В рассказе Чехова «Тоска» извозчик Иона весь вечер пытается сообщить людям о смерти сына. Пассажиры торопятся, сердятся, перебивают его. Никто не совершает демонстративно жестокого поступка; никто не произносит речи о человеческом одиночестве. В финале Иона рассказывает всё лошади. Она жуёт сено и дышит ему на руки. Этого почти недостаточно, чтобы назвать сцену утешением, и слишком много, чтобы счесть её только изображением равнодушия. Читатель остаётся в промежутке: человеку наконец дали договорить, но услышать его оказалось некому.

Сила рассказа не в слове «тоска», вынесенном в заглавие. Название ничего не передаёт само по себе. Оно могло бы обозначить романтическую скуку, смутное недовольство, похмельное утро. Значение возникает из повторяющейся неудачи: Иона начинает говорить — его обрывают; ищет лицо — видит спину; пытается разделить случившееся — возвращается к нему в одиночестве. К концу текста читатель не получает определение тоски. Он знает её устройство.

Это различие и будет предметом эссе. Литература не пересылает чувство от автора читателю, как письмо с заранее вложенным содержанием. Она создаёт последовательность, в которой одна подробность меняет другую; задерживает объяснение; заставляет фразу споткнуться, ускориться или замолчать; распределяет знание между людьми; предоставляет нам место, из которого чужое переживание становится не виднее, а сложнее. Эмоция возникает не как иллюстрация к названному слову, а как способ пройти через текст.

Поэтому самые сильные литературные чувства часто не совпадают с теми, которые произведение называет. Персонаж говорит, что любит, — читатель слышит требование. Повествователь уверяет, что спокоен, — синтаксис выдаёт панику. В сцене похорон кто-то думает о тесных ботинках, и эта посторонняя мысль внезапно делает горе убедительнее торжественной речи. Текст может сообщить одно, организовать другое и оставить после себя третье.

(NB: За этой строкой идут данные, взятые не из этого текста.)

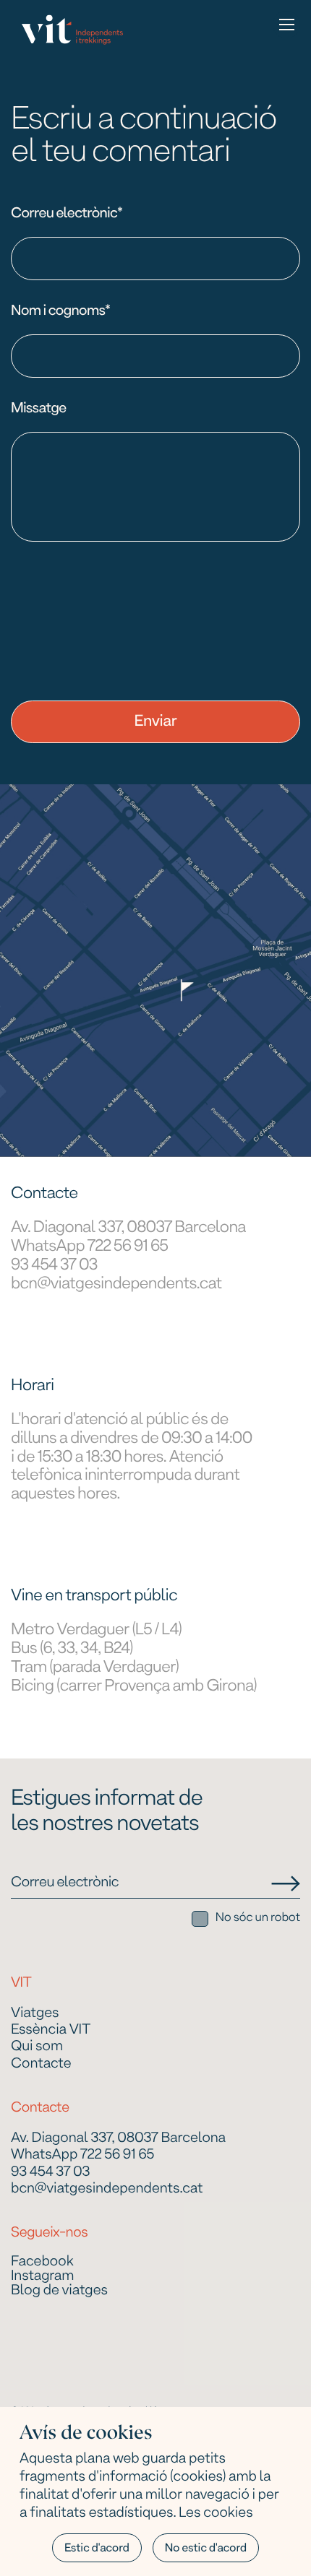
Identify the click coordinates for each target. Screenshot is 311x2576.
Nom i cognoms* (60, 311)
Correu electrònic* (66, 214)
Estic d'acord (96, 2549)
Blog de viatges (59, 2291)
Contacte (41, 2064)
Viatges (35, 2013)
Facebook (42, 2262)
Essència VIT (50, 2030)
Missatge (39, 409)
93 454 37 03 (54, 1266)
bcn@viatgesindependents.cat (116, 1284)
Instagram (42, 2277)
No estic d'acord (206, 2549)
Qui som (37, 2047)
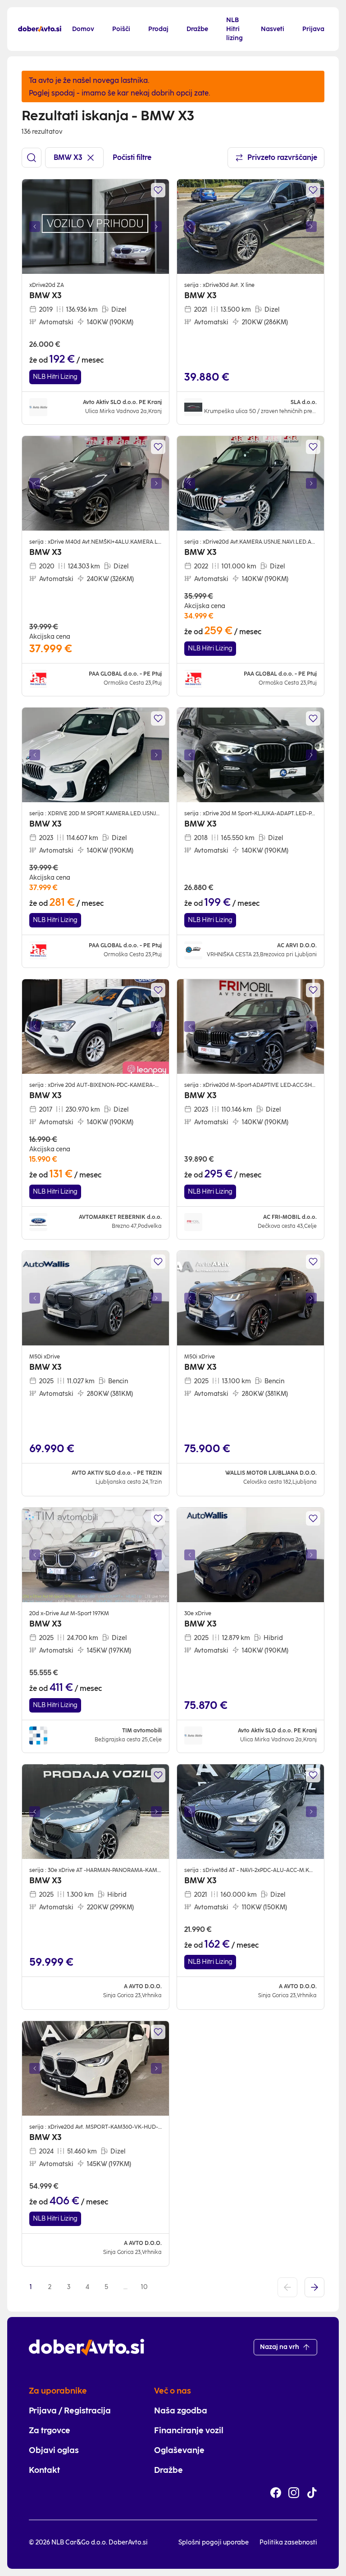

Мы привыкли говорить об эмоциях как о чём-то личном и внутреннем: мой страх, её ревность, его вина. Роман показывает, насколько условна эта грамматика собственности. Чувство не всегда принадлежит одному человеку. Стыд возникает под чужим взглядом, даже если рядом никого нет. Тревога передаётся по семье через осторожные интонации и закрытые двери. Ненависть годами хранится в общественных словах, прежде чем отдельный человек признает её своей. Горе меняет распорядок дома, положение мебели, темы, которые нельзя поднимать за ужином. Эмоция живёт не только внутри тела; она устраивает пространство между телами.

Литература особенно точна там, где повседневная речь стремится поскорее закончить объяснение. Мы говорим: он завидует, она скорбит, они боятся. Глагол ставит точку. Но зависть может включать восхищение и желание защитить того, кому завидуешь. Горе — усталость от необходимости горевать. Страх — стыд за собственный страх и раздражение на того, кого боишься потерять. Смешанные чувства кажутся неправильными лишь потому, что их неудобно пересказывать. В романе они получают время не разрешаться.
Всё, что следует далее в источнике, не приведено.